El estudio, que forma parte de la colección Herramientas para la inclusión social, se ha desarrollado a partir del recuento efectuado durante las noches del 26 de febrero y el 12 de marzo en Madrid y Barcelona, y permite elaborar un perfil de las personas que duermen en la calle. Según los datos recogidos, estos sin techo son mayoritariamente hombres, jóvenes extranjeros que pernoctan durante más de un año en las calles céntricas de las ciudades.

El aspecto más interesante de ¿Quién duerme en la calle? es que permite romper moldes y desmontar muchos de los prejuicios que persiguen a este colectivo. Resulta llamativo, por ejemplo, centrarse en sus estudios: el nivel educativo de los sin techo es generalmente bajo y la mayoría ha realizado como máximo estudios primarios (un 41,2% en las dos ciudades). Sin embargo,, existe una proporción remarcable de este colectivo que posee estudios universitarios –el 9,8% en Madrid y el 8,9% en Barcelona–, lo que demuestra que cualquier persona, sea de la clase social que sea, puede encontrarse en esta misma situación.

Razones de peso
Las principales razones que les llevaron a vivir en la calle fueron la falta de trabajo (40,8% en Madrid y 31,1% en Barcelona); problemas familiares o rupturas afectivas (28,8% y 20,3%); la falta de dinero (16,8% y 27%); o la ausencia de papeles (20,8% y 12,2%).

Además, también es importante resaltar que la mayoría de los sin techo (en Barcelona, un 78,2% y en Madrid un 75,3%) no tiene pareja (son solteros, separados, divorciados o viudos) y viven de la venta de chatarra (aproximadamente un 31%), de la limosna (un 23,5%) o de la recepción de pensiones y subsidios (20% en Barcelona y 17,1% en Madrid). Aún así, el informe destaca que el 21,6% de las personas ‘sin techo’ madrileñas aseguraron durante las entrevistas realizadas en los recuentos que su principal fuente de ingresos provenía del trabajo.

Relaciones sociales
Una de las mayores preocupaciones del profesor Pedro Cabrera son las relaciones sociales de las personas sin hogar. Y es que según el estudio, el 39,8% de los integrantes de este colectivo pasa el día solo, mientras que el 49,4% lo hace en compañía de otras personas.

Entre los individuos de este último grupo, lo más habitual es que lo hagan con un amigo (73,1%) o con otros sin techo (51,2%). “Aquí se da una situación encapsuladora. La unión de varios sin techo no es demasiado positiva. Es bueno que estas personas estén acompañadas, aunque cuando están juntas se paralizan las unas a las otras, y no aparece esa energía y ese empuje que les permite salir adelante y abandonar la calle”, explicó Cabrera.

Mientras, sólo un 2,4% de los encuestados pasaba el día habitualmente con algún familiar.

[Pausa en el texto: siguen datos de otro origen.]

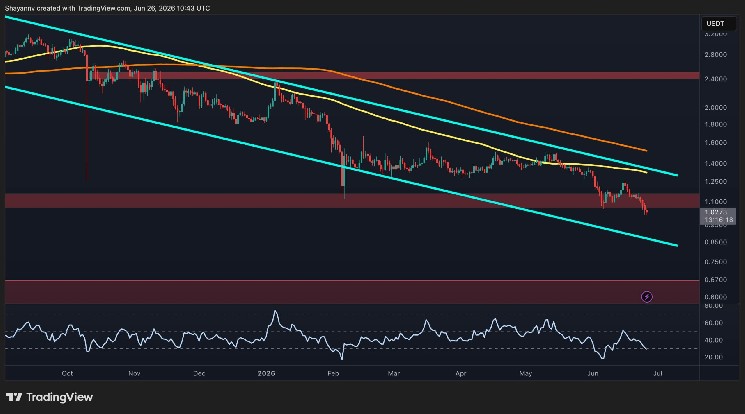The image size is (745, 414).
Task: Open the USDT currency selector
Action: click(x=718, y=24)
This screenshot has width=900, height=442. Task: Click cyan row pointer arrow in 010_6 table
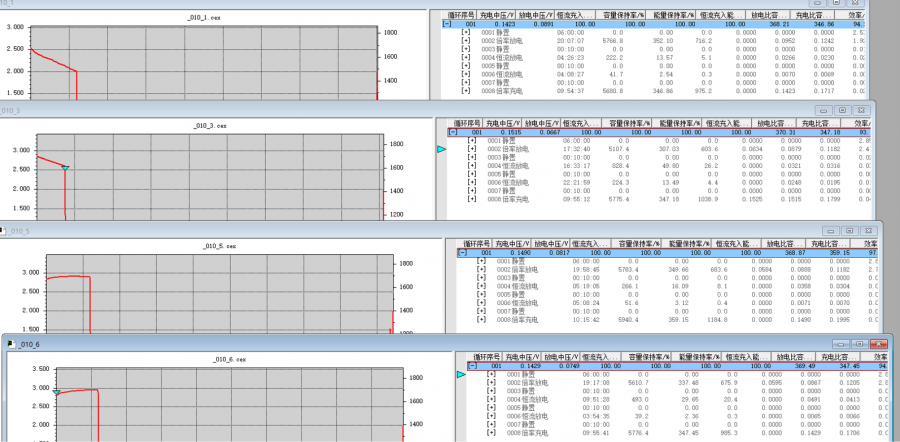[x=460, y=374]
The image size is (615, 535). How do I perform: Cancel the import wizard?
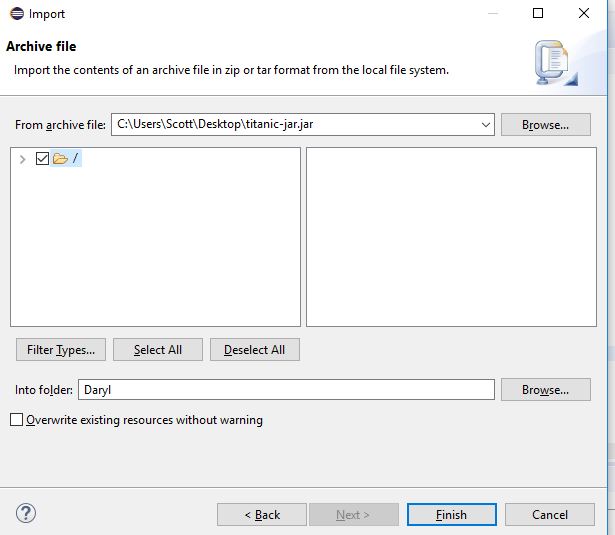(550, 515)
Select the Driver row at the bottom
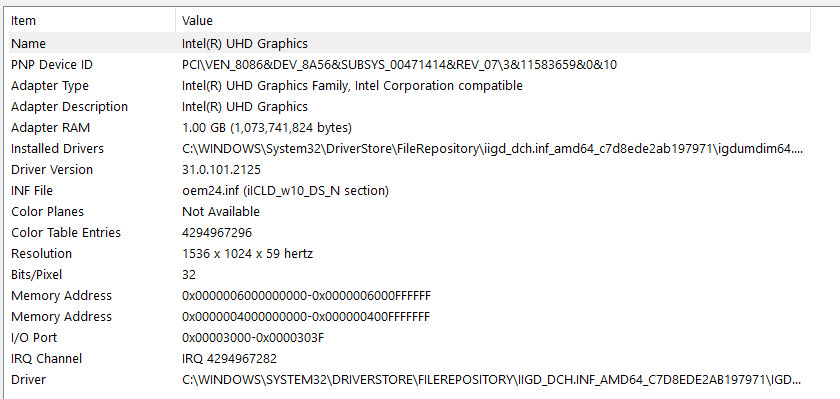Screen dimensions: 840x399 point(410,380)
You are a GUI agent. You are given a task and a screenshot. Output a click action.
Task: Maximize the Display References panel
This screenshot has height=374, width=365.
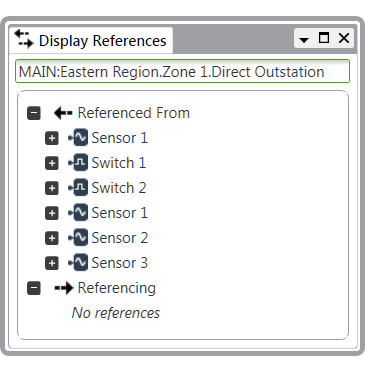(x=324, y=38)
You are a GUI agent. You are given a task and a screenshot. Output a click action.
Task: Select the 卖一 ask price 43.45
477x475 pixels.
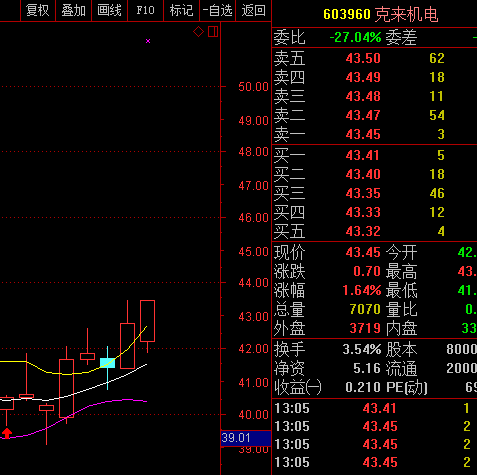click(x=363, y=134)
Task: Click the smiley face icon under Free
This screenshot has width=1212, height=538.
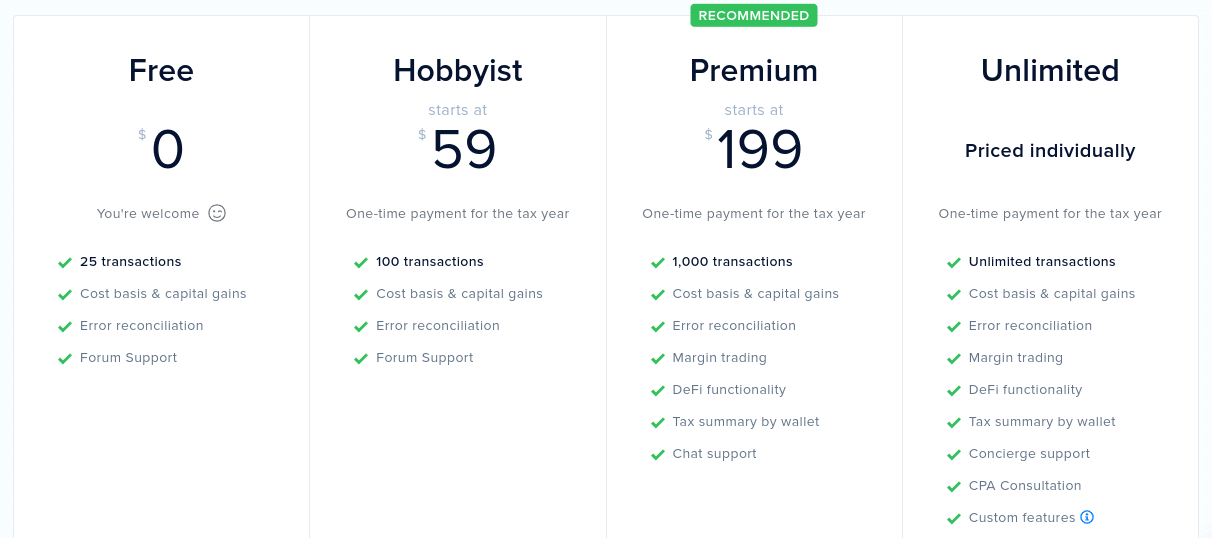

Este porcentaje tan bajo no implica que hayan perdido el contacto con sus familiares: un 45,6% de los participantes en el estudio manifestaron que tenían algún tipo de relación con su familia. Habitualmente, esta persona era un hermano (38,5%), un hijo (34,6%) o un padre o una madre, en el resto de los casos. Sólo excepcionalmente, las personas sin hogar mantenía relación con su pareja o con otros familiares más lejanos, como primos, nietos o suegros.